:: Exercise ::
Using the data below, copy out all lines with the word "Intel".

Saved entries
━━━━━━

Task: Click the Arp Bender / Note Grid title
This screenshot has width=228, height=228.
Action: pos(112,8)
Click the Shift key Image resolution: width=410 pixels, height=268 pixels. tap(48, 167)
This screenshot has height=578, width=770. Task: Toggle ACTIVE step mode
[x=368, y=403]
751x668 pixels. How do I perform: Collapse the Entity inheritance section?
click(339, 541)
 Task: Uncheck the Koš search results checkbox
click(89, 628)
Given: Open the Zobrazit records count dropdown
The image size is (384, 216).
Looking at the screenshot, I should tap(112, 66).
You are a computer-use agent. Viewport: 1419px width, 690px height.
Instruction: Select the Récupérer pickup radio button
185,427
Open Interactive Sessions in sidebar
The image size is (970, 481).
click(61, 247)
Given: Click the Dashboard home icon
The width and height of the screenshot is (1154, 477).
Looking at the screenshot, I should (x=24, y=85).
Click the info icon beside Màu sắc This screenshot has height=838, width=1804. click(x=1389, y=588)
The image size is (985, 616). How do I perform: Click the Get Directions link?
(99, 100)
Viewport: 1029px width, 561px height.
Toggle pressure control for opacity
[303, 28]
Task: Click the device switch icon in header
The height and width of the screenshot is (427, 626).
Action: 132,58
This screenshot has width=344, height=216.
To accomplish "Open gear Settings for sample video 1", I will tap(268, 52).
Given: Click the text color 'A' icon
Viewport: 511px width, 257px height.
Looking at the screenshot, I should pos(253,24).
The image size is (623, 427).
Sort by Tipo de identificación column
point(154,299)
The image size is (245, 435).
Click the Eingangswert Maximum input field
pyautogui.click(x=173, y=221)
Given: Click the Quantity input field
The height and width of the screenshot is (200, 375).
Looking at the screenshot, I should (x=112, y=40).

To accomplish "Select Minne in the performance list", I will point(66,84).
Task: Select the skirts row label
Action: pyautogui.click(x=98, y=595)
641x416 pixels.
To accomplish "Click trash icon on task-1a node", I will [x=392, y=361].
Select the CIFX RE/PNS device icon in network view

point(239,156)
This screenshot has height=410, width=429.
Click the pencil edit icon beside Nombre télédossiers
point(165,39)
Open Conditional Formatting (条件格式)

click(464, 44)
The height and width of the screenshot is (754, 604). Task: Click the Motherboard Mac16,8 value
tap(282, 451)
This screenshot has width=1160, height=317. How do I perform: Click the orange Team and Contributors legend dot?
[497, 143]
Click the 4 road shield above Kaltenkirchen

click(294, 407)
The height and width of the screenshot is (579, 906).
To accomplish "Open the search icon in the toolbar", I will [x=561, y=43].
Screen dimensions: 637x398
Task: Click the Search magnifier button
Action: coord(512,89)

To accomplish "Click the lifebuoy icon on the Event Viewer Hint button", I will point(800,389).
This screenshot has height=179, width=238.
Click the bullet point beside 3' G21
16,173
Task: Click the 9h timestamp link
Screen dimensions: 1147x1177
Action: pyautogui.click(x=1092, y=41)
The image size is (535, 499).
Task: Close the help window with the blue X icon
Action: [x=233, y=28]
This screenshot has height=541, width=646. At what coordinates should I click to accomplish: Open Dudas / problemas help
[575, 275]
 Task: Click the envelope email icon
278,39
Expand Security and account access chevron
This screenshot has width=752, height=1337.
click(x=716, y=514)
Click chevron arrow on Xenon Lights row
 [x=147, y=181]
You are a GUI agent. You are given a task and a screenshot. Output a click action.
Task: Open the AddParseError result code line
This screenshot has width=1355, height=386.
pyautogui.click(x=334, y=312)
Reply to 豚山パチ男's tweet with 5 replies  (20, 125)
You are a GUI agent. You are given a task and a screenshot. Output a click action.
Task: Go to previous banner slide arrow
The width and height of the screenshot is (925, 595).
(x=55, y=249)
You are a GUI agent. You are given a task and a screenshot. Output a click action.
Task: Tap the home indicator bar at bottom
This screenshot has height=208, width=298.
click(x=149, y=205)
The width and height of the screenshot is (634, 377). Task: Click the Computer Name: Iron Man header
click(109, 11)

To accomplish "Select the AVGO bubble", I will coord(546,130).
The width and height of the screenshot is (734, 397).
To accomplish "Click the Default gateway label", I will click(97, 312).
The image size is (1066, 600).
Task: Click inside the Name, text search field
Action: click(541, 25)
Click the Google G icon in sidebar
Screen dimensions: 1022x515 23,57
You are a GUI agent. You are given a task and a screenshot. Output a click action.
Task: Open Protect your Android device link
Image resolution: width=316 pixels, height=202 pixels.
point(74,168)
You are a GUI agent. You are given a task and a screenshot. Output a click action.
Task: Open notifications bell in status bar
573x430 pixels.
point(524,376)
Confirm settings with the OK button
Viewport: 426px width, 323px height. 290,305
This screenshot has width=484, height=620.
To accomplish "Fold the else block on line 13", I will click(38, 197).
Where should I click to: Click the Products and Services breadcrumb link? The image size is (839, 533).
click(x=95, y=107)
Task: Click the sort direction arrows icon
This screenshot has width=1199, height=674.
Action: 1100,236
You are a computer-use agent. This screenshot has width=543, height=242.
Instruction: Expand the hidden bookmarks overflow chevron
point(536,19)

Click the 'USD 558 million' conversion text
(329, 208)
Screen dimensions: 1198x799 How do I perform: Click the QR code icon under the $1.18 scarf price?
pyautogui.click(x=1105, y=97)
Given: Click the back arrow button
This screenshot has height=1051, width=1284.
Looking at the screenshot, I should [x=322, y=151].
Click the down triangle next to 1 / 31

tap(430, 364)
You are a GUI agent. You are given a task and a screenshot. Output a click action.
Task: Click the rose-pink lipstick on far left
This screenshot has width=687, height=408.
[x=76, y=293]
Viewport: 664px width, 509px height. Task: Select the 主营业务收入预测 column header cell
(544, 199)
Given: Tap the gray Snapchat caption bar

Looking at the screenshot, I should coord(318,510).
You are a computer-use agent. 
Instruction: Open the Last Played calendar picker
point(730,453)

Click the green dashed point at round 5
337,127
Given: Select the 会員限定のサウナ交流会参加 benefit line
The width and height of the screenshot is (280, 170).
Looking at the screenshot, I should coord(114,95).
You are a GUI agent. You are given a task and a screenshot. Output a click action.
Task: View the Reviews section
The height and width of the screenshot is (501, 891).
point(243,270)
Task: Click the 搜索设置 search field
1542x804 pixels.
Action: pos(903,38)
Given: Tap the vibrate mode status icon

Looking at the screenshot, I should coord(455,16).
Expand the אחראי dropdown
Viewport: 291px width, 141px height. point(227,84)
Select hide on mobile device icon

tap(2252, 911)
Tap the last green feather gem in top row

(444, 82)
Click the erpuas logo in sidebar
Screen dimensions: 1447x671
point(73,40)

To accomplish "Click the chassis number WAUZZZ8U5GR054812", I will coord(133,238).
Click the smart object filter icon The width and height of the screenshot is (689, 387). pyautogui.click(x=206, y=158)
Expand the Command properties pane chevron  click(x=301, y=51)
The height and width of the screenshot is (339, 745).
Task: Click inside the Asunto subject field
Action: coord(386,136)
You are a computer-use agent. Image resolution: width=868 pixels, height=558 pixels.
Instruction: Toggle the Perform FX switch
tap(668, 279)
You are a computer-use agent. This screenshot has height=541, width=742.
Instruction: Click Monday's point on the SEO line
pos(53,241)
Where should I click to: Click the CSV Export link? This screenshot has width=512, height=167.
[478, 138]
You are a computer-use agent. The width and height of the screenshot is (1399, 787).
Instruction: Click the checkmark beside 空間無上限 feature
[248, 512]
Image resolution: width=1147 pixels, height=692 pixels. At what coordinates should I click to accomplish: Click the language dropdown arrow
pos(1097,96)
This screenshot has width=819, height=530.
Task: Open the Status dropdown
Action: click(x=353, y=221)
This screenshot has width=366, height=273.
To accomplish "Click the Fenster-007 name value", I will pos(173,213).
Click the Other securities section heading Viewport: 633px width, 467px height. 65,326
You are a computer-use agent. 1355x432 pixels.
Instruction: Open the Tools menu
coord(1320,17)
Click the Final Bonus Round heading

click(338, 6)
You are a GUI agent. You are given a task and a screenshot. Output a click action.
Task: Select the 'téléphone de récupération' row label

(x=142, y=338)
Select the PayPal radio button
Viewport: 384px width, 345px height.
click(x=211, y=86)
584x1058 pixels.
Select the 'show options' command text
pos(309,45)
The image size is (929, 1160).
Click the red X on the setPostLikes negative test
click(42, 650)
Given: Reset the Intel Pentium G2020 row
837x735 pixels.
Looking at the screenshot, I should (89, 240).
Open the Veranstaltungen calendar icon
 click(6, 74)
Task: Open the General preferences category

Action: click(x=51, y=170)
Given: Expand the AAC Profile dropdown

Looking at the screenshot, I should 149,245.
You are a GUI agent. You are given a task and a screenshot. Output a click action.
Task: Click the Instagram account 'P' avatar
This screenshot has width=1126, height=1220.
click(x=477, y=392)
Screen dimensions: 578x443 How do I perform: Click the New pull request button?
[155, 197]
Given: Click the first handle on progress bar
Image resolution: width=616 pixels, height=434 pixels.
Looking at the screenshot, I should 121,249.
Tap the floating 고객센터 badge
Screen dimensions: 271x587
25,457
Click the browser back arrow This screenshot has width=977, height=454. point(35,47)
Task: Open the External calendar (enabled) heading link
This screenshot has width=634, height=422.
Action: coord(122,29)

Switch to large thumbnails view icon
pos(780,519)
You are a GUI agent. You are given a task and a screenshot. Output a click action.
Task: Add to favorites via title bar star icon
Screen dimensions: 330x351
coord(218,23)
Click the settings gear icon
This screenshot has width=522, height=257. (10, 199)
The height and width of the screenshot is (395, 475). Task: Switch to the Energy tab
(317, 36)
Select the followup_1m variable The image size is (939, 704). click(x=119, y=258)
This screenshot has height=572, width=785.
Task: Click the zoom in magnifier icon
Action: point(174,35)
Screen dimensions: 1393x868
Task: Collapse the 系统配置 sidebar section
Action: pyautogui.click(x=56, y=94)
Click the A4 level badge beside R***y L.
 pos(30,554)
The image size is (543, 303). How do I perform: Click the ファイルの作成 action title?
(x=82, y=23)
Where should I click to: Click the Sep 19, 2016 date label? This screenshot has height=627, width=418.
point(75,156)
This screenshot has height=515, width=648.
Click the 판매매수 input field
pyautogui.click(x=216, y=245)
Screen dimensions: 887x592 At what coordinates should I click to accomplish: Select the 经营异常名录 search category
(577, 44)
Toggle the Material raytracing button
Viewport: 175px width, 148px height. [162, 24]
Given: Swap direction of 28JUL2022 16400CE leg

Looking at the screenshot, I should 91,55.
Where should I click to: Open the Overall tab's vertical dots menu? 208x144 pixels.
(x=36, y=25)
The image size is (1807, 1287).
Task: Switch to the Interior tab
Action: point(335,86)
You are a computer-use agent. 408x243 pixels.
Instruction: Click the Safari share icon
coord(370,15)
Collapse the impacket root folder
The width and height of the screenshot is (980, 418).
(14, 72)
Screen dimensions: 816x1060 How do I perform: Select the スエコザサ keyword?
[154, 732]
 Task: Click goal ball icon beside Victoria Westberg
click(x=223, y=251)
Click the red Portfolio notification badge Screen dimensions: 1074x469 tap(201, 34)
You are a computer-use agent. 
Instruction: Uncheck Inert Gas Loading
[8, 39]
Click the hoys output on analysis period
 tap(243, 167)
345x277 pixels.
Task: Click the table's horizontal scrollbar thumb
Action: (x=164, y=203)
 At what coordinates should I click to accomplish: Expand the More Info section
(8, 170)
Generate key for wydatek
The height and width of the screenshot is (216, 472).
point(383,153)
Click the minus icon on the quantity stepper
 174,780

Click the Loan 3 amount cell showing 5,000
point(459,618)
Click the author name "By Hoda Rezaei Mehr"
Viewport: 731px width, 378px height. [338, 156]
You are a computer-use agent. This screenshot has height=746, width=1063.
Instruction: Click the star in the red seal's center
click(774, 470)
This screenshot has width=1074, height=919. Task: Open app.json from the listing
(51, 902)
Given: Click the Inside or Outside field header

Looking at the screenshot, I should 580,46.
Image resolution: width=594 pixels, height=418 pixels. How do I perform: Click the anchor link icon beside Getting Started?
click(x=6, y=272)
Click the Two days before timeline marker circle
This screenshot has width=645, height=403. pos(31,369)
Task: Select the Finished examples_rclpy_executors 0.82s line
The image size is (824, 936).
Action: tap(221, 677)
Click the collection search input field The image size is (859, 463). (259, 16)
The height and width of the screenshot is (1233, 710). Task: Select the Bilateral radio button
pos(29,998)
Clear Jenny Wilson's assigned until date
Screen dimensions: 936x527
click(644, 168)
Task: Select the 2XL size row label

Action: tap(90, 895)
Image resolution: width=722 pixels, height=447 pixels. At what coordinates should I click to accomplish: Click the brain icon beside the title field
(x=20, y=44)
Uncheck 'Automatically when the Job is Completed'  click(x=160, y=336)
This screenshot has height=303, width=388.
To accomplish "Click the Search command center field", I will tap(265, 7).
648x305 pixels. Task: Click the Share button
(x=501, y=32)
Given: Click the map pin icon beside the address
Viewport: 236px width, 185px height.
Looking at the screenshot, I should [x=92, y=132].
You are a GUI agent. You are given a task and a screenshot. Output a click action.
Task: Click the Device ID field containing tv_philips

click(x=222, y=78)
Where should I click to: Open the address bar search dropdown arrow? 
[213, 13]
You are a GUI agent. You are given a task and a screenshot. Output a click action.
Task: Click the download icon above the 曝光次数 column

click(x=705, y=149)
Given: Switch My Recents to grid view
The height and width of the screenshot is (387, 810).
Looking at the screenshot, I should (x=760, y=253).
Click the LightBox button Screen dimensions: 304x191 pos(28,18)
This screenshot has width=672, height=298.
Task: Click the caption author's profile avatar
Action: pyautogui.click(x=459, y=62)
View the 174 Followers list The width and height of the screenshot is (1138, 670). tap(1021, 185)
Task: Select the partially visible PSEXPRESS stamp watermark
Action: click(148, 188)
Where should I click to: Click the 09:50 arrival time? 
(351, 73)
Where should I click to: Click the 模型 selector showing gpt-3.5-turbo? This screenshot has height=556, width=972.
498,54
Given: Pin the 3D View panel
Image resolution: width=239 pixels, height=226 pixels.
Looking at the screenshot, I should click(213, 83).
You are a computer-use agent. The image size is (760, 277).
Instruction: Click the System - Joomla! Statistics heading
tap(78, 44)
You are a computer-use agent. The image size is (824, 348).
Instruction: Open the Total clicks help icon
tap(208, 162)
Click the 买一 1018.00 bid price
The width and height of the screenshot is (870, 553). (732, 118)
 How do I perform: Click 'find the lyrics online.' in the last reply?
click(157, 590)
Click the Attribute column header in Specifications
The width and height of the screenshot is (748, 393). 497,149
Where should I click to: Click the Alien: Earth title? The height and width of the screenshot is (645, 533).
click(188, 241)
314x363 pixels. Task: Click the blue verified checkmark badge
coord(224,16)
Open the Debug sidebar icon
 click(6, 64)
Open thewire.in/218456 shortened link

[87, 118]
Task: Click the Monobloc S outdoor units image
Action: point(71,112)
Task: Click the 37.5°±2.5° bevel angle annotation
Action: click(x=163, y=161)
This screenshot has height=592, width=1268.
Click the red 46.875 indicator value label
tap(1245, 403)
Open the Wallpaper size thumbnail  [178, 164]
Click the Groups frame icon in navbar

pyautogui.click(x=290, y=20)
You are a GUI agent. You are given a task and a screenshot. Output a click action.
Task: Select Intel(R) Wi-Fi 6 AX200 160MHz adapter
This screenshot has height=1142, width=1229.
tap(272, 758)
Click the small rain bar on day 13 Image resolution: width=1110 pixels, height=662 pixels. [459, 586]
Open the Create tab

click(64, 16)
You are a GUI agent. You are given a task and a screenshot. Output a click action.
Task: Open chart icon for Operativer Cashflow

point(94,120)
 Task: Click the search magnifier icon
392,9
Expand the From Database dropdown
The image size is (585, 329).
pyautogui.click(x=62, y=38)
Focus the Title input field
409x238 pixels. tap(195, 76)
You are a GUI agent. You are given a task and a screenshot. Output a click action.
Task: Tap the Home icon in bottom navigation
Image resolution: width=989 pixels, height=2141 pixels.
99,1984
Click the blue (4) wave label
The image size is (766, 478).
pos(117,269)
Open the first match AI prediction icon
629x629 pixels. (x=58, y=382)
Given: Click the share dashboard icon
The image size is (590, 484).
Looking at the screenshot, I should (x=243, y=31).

━━━━━━

:: Result for this task ::
Given: Reset the Intel Pentium G2020 row
Task: Select Intel(R) Wi-Fi 6 AX200 160MHz adapter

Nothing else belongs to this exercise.